Ms. Adelaide took a sip of her tea and sat back in her chair. Instinctively, I leaned forward to hear her.

“Of course, I wasn’t around back then. And he didn’t talk about it much. But Ma’dear did sometimes. She had four children. Three boys, including Daddy, and Minerva in the middle, but Minerva was always treated like the baby girl. That’s her in the picture with Daddy. He came out to Wisconsin looking for her.”

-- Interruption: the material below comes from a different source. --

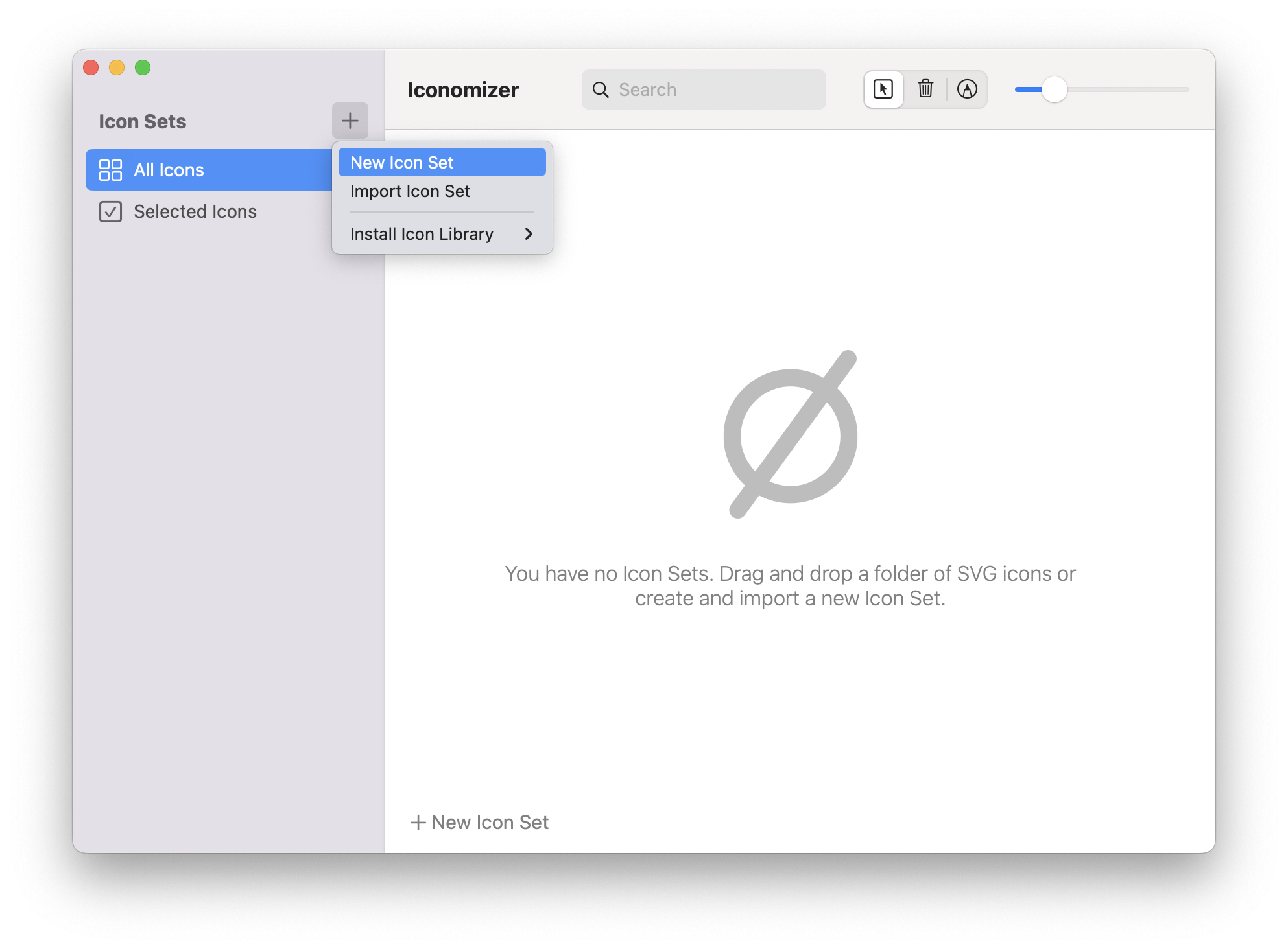Minimize window using the yellow button
Screen dimensions: 1288x949
[x=117, y=67]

Although my official assignment was finished, clean enough that I thought my answers would satisfy even Genevieve, I couldn’t help myself. Curiosity was an occupational hazard. I asked how it was Minerva had come to need finding. According to Ms. Adelaide, Minerva had been born restless, which, in her defense, being born a Black woman in Mississippi in 1910 might make a person. The whole family—Josiah, Minerva, their parents, and their two brothers—had left rural sharecropping and gone to Jackson after the first wave of great migrators made room for them to find work in the city. It was supposed to be the oldest brother, Elijah, who first left Mississippi for Chicago to test the waters and get a job that would send home train fare for the rest of the family to come up, but when he’d almost saved the money to go, Minerva, who was sixteen then, stole it from the coffee can under the floorboards and added her own paltry savings. It was enough to get her out of town. “Too big for her britches and too big for a small town,” Ms. Adelaide put it. Minerva had been reading The Defender and was certain that in Chicago, fame and fortune awaited her and she could send for everyone else sooner than Elijah would. By the time she realized the Chicago that greeted her was already overrun with buxom light-skinned country girls who had pretty faces and decent voices and thought they could model or sing, and no one had been waiting for her in particular, she was already there and didn’t have train fare home.

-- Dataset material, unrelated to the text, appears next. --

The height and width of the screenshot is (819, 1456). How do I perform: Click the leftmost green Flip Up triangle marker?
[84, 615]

After nearly a year as a boardinghouse maid, where Minerva found herself terrible at cleaning and in constant need of the lady of the house’s interventions to keep boarders from making passes at her, she got her bearings. With the recommendation of the landlady, who found her cleaning subpar, but appreciated what she could do with flowers and decor, Minerva got a job as the apprentice florist at a Black-owned shop that got most of its work from being partnered with one of the neighborhood’s Black funeral homes. She was pretty and charming enough to upsell grieving families, and passing contact with the dead and grieving didn’t make her squeamish, so she was good at the work. The family who owned the shop treated her well, kept her busy, and paid her a decent wage.

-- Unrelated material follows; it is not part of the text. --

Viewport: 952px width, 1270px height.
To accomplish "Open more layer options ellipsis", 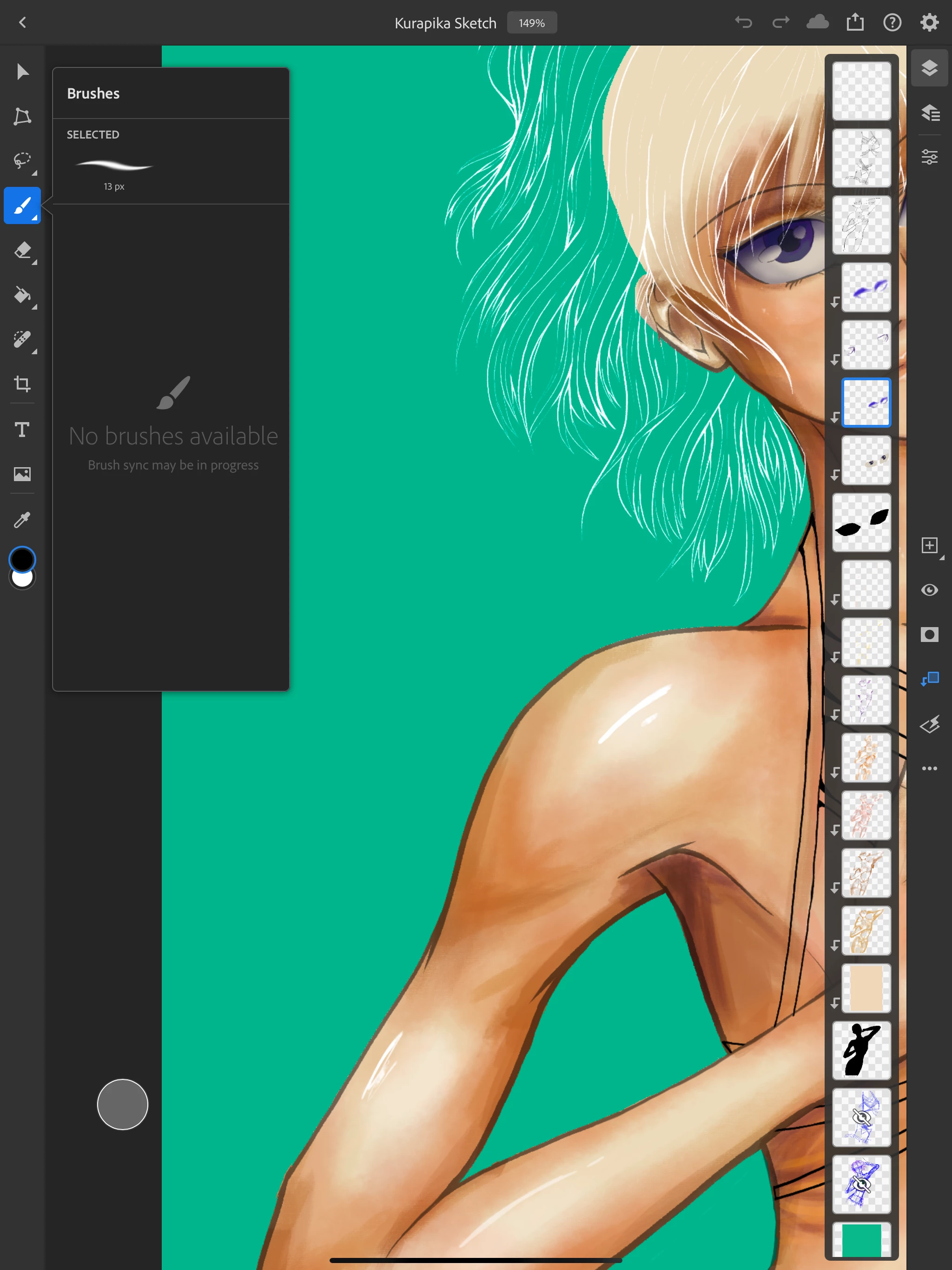I will pos(929,768).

Elijah broke his leg the next farming season and never did leave Mississippi, where he married and started a family, so it was Josiah who came up a few years later. When he came to Chicago in 1928, it was Minerva who taught him to navigate the city. It was her beside him in the photograph I had seen, the little sister who, even grown, brought out the laughter in him. The photo must have been from the last of the good years, because by the ’30s there was no more Savoy money, no more Brownie camera or anything that could be sold for cash, and no work for Joe—he had a city name now, but no city job anymore. Minerva rode it out OK for a while, because even if funerals and flower arrangements got smaller, people didn’t die any less often because they were poorer, and the death industry seemed Depression-proof. But she didn’t have enough for two people to live on, and Joe followed the promise of work from recruiter to recruiter, and city to city for a few years, during which he blamed his not hearing from Minerva on his lack of a permanent address. By the time he resettled in Chicago, three years later, the florist had gone under and Minerva was gone, and no one could say where.